#### [Tasks and exercises]
**1)** Do these statements agree with the scan-conversion thread? Answer yes or no for each and quote the deciding words. (a) The paper under discussion is by Olano and Greer. (b) The equation in question comes from section 3.2 of the paper. (c) The reply treats Z_eye as a linearly dependent term.
**2)** Reproduce the passage of the scan-conversion thread between "I believe the" and "in eye space.", inclusive.

#### [Reading text]
⁂

A question about <triangle scan conversion using homogeneous coordinates>

[Nemesis2k]

A question about the rasterization algorithm presented in
Olano and Greer's paper <Triangle scan conversion using homogeneous
coordinates>

In section 4.1 of Olano's paper, it is said that if an attribute
linearly varies across the triangle in 3D, it must obey the equation:

u = a*X_eye + b*Y_eye + c*Z_eye (1)

But I think that 'u' should obey the following equation instead:

u = a*X_eye + b*Y_eye + c*Z_eye + d (1*)

That is, we have an additional constant 'd' term. After all, equation (1*)
is the general form of a linear function. And I really do not understand
why we are sure that 'd' is 0.

If the equation (1*) holds, then we will have (2*) and (3*) instead (2)
and (3) in Olano's equations:
u = a*X_prj + b*Y_prj + c*W_prj + d (2*)
u/w = a*x/w + b*y/w + d/w = a*X_ndc + b*Y_ndc + c + d/w (3*)

Then I don't know how to get Olano's conclusion on coefficients for
the perspective-correct interpolation because I don't know how to handle
the 'd/w' term

Can anyone help me explaining this? thanks

 

[cass]

I believe the trick is that because we're talking about a triangle, Z_eye is a linearly dependent term, which could be written as

Z_eye = a_triz * X_eye + b_triz * Y_eye + c_triz

That makes

u = (a + c * a_triz) * X_eye + (b + c * b_triz) * Y_eye + c * c_triz

So with different coefficients you can get to the

u = a_foo*X_eye + b_foo*Y_eye + c_foo

form in eye space.

⁂

#### [Data shown]

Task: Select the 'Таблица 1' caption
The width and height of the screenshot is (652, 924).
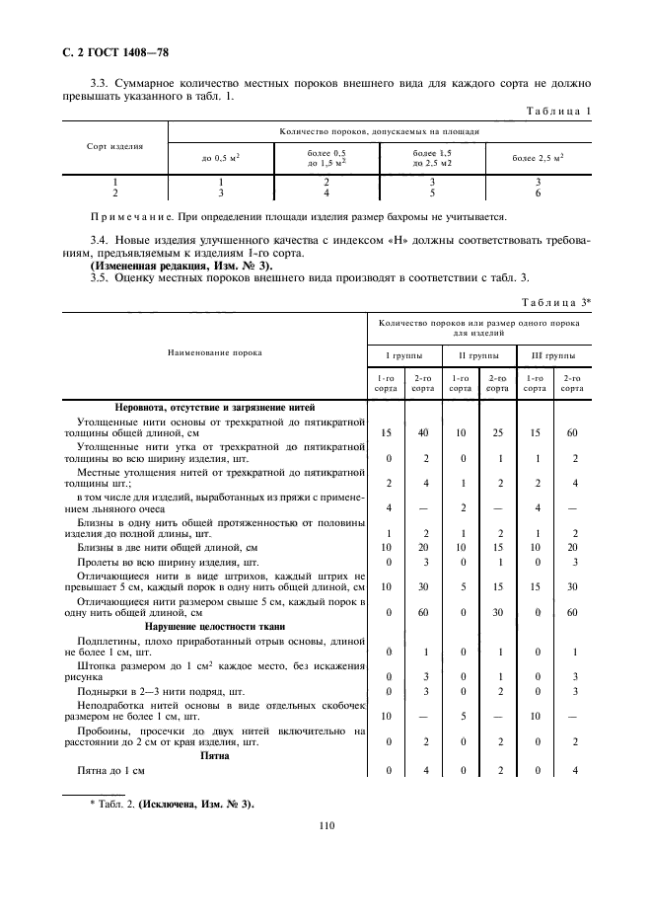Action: tap(557, 112)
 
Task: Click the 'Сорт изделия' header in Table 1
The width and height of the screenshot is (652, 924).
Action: tap(114, 146)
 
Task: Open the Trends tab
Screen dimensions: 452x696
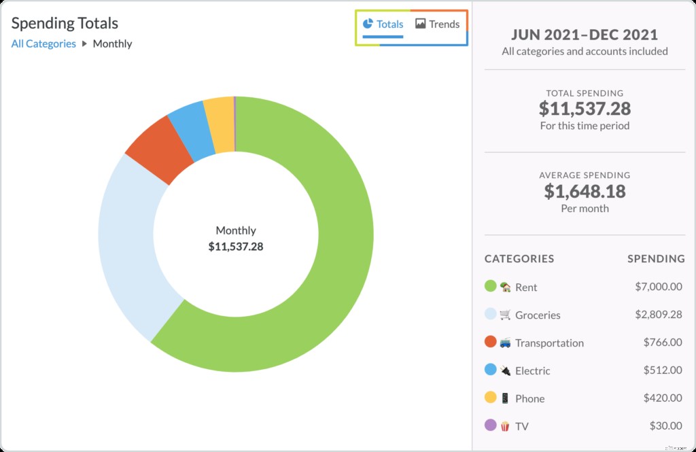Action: click(x=438, y=24)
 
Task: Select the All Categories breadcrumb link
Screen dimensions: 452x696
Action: click(x=44, y=44)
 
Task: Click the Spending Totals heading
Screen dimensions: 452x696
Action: click(x=65, y=23)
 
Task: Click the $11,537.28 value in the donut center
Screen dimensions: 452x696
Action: click(x=236, y=247)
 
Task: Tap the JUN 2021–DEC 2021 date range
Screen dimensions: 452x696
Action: click(x=585, y=35)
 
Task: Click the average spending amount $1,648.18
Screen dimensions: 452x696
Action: click(x=585, y=191)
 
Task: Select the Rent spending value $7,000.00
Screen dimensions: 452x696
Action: click(x=658, y=287)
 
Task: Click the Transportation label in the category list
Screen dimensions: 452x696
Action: click(x=549, y=343)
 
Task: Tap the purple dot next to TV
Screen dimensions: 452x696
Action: click(x=490, y=425)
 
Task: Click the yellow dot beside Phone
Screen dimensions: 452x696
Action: click(x=490, y=398)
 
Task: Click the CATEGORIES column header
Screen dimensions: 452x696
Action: click(x=519, y=259)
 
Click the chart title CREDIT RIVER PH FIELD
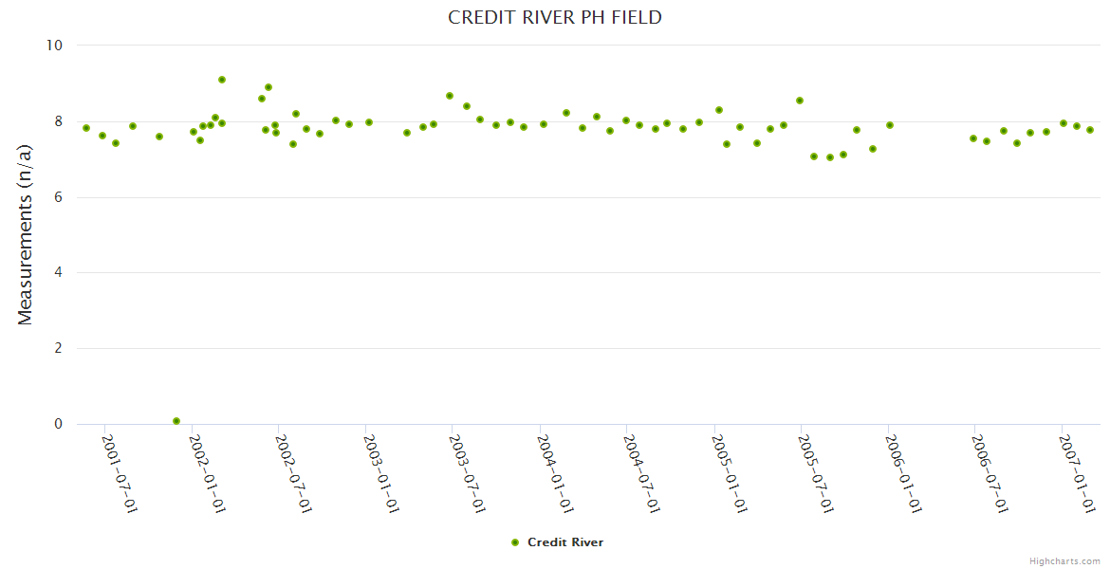click(555, 18)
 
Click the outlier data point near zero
click(176, 421)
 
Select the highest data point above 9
click(222, 80)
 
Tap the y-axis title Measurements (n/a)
click(26, 234)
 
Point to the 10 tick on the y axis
click(54, 46)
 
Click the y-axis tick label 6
click(58, 197)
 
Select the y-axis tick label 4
click(58, 273)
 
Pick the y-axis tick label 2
click(58, 349)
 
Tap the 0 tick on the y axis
click(58, 425)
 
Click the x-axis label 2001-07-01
click(120, 474)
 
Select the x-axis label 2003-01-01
click(380, 474)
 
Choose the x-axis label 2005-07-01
click(815, 474)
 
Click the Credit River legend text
click(565, 542)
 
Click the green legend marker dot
click(515, 542)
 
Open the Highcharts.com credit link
click(1064, 561)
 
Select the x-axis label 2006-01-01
click(902, 474)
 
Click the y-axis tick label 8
click(58, 121)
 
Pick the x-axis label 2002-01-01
click(207, 474)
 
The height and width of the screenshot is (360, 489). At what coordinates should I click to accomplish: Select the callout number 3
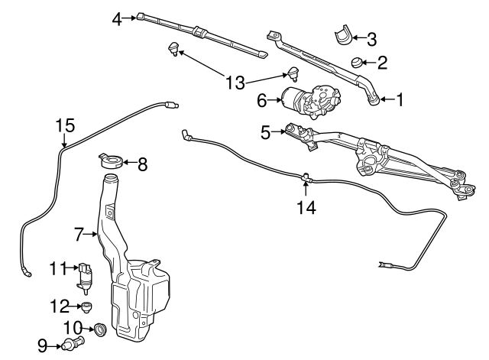(x=371, y=37)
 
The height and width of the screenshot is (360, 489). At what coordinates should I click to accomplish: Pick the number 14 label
(x=305, y=206)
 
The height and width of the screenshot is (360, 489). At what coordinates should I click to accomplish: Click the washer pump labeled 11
(x=87, y=275)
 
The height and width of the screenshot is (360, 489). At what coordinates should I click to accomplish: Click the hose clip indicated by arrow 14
(x=305, y=178)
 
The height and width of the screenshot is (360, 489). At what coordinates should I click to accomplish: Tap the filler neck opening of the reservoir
(x=111, y=180)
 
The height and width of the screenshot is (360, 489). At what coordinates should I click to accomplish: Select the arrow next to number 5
(x=280, y=132)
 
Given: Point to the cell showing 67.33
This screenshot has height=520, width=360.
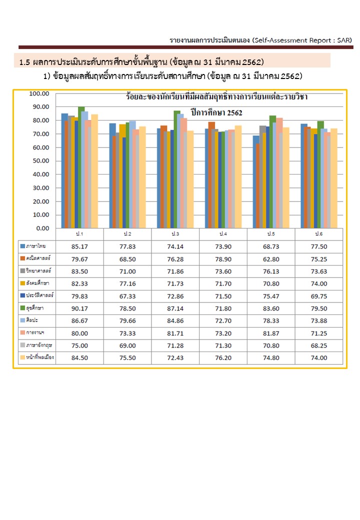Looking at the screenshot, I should [128, 296].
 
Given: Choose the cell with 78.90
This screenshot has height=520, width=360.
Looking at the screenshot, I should [224, 258].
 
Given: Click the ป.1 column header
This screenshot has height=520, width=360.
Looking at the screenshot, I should [80, 234].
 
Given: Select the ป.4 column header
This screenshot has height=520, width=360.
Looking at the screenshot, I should [224, 234].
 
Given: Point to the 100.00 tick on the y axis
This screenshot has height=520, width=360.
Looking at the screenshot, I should [39, 94].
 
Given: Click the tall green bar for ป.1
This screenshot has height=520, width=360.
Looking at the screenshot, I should [81, 168].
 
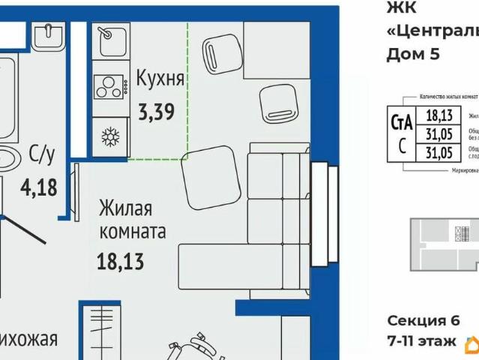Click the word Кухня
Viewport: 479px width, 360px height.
point(160,79)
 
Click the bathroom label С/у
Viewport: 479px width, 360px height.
point(42,155)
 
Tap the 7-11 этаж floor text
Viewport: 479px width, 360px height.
point(421,341)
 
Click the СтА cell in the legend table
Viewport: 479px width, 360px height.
point(403,121)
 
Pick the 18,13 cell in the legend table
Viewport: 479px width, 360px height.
point(439,116)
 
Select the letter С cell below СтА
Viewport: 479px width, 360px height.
point(403,147)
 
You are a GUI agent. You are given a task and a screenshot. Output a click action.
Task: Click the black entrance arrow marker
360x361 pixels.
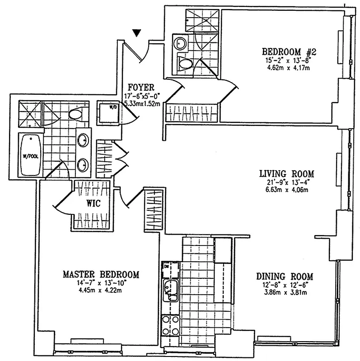pos(138,32)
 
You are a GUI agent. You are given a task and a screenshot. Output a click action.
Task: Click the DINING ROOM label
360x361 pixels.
pos(285,277)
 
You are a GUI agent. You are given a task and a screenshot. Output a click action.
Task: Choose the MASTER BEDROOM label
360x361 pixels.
pos(101,274)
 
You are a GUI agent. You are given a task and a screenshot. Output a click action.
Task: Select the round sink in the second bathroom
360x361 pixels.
pos(181,43)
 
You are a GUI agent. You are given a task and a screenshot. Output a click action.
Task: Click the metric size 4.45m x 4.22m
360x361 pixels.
pos(101,290)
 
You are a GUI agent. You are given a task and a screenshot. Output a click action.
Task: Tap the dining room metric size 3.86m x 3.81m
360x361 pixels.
pos(285,292)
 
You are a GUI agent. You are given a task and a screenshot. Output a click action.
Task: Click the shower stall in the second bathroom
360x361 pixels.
pos(202,19)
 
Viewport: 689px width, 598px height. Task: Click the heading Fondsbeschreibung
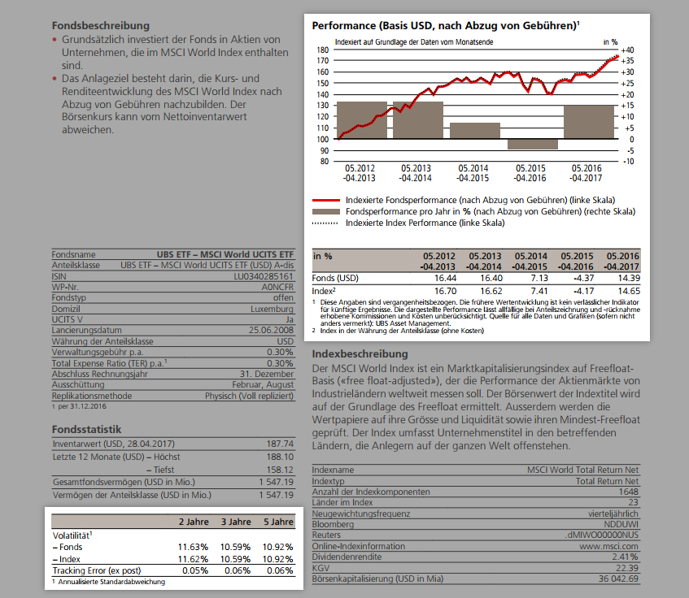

⁂

#### [Results for the exercise]
**1)**
(a) Yes: "Olano and Greer's paper"
(b) No: "In section 4.1 of Olano's paper"
(c) Yes: "Z_eye is a linearly dependent term"

**2)**
I believe the trick is that because we're talking about a triangle, Z_eye is a linearly dependent term, which could be written as

Z_eye = a_triz * X_eye + b_triz * Y_eye + c_triz

That makes

u = (a + c * a_triz) * X_eye + (b + c * b_triz) * Y_eye + c * c_triz

So with different coefficients you can get to the

u = a_foo*X_eye + b_foo*Y_eye + c_foo

form in eye space.